- _Assigned task_
Every line that contains the word "icon" is to be copied from the listing.

- Opening Delimiter -

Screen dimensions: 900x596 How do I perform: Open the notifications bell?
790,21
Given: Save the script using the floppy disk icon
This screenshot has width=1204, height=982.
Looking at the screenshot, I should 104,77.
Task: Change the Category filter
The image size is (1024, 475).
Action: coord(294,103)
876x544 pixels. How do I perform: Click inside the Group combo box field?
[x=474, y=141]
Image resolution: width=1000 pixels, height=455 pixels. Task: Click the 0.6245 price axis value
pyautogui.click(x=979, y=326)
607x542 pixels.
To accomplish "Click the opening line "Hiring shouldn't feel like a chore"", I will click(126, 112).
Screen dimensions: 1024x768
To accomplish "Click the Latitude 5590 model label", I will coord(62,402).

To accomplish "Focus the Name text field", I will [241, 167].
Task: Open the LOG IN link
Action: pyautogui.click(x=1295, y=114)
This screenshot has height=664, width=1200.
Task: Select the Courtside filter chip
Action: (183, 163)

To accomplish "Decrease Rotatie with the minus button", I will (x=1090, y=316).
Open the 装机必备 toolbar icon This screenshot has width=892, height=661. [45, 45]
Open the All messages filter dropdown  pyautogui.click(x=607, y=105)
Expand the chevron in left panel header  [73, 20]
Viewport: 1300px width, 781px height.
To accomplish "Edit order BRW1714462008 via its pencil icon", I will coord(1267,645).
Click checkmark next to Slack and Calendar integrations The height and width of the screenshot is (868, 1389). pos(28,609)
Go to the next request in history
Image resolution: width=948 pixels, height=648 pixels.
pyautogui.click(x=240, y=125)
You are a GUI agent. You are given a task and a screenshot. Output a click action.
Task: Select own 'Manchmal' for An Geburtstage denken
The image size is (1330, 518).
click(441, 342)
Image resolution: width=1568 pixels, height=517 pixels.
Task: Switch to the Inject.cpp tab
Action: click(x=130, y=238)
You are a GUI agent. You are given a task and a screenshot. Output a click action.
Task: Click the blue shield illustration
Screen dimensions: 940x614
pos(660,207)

- Closing Delimiter -

- _Exercise answer_
Given: Save the script using the floppy disk icon
Open the 装机必备 toolbar icon This screenshot has width=892, height=661. [45, 45]
To accomplish "Edit order BRW1714462008 via its pencil icon", I will coord(1267,645).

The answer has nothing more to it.